A Food allergy is an immunological reaction to food proteins whereas a Food intolerance is a pharmacological reaction (like the side effects of a drug) to the chemicals in foods.

Family historyAllergy: hayfever, eczema or asthma

Intolerance: migraine, irritable bowel symptoms, behaviour problems

Who is affected?

Food Allergy Symptoms are most likely to affect babies and young children because of their underdeveloped immune system.

Intolerances. Children are vulnerable because of dose for the weight they consume a higher dose of food chemicals than adults. Women of child-bearing age are vulnerable because of hormonal influence. Senior citizens are vulnerable because ageing livers and kidneys are slower to excrete chemicals from the body. Exposure to toxic chemicals, pharmaceutical drugs or illness such as gastrointestinal infection can trigger food intolerance.

How common?

Food allergies symptoms (not airborne allergies such as pollens) are considered to be relatively rare – affecting up to 8% of babies under 12 months, 3% of children under five, and less than 1% of adults.

Food intolerance is much more common, affecting babies (through breastmilk), children and adults. Some experts suggest 10% are affected, although, in theory, everyone will react if the dose is high enough, so you would expect more people to be affected as levels of additives rise.

Which foods?

People with food allergies symptoms typically react to one or two foods. Allergy is produced by a combination of susceptibility and exposure so allergens vary. In Japan, buckwheat, and in the Mediterranean countries, lentils are common allergens.

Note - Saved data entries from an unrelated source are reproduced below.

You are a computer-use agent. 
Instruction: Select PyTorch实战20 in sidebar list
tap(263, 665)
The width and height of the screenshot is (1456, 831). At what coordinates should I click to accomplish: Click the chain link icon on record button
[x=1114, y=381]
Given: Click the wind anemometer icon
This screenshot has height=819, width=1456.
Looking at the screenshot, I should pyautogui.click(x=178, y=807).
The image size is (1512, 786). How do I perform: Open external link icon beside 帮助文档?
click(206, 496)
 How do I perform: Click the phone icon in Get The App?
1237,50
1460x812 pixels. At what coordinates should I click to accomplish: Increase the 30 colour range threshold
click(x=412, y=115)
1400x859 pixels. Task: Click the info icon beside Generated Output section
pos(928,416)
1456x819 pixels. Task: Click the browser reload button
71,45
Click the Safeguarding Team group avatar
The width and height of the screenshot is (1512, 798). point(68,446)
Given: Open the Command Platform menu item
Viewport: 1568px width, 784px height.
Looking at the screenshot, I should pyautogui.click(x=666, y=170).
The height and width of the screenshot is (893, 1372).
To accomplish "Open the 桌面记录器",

In Australia, the most common foods are milk, soy, egg, peanut and fish. Allergies to the last two are more likely to last throughout life. With food intolerance, food chemicals such as 50 additives and some natural food chemicals are involved, see the brochure. These can be in many different foods. For example, asthmatics are most likely to be affected by sulphite preservatives (220-228) in a wide range of foods and drugs including fruit flavoured cordials and drinks, wine, bread, sausages and dried fruit and some medications.

Allergic reactions are quick. They usually occur within 30 minutes and are often easy to identify.

Food intolerance reactions can be delayed up to 48 hours or more. Identification of reactions can be difficult. When problem foods are consumed frequently, symptoms can appear to be a chronic condition rather than a food reaction.

DoseAllergic reactions can be to the tiniest amount of an allergen.

Intolerance reactions to food chemicals are dose-related. Some people are more sensitive than others. In theory, everyone will react to food additives if they consume enough and one study on MSG confirmed this, although a few of the subjects reacted to very high doses which were unlikely to be consumed in one sitting.

Reference: Clarke L, McQueen J, et al. (1996). “The dietary management of food allergy and food intolerance in children and adults.” Australian Journal of Nutrition and Dietetics53(3): 89-94. www.fedupwithfoodadditives.info The information given is not intended as medical advice. Always consult with your doctor for underlying illness. Before beginning dietary investigation, consult a dietician with an interest in food intolerance.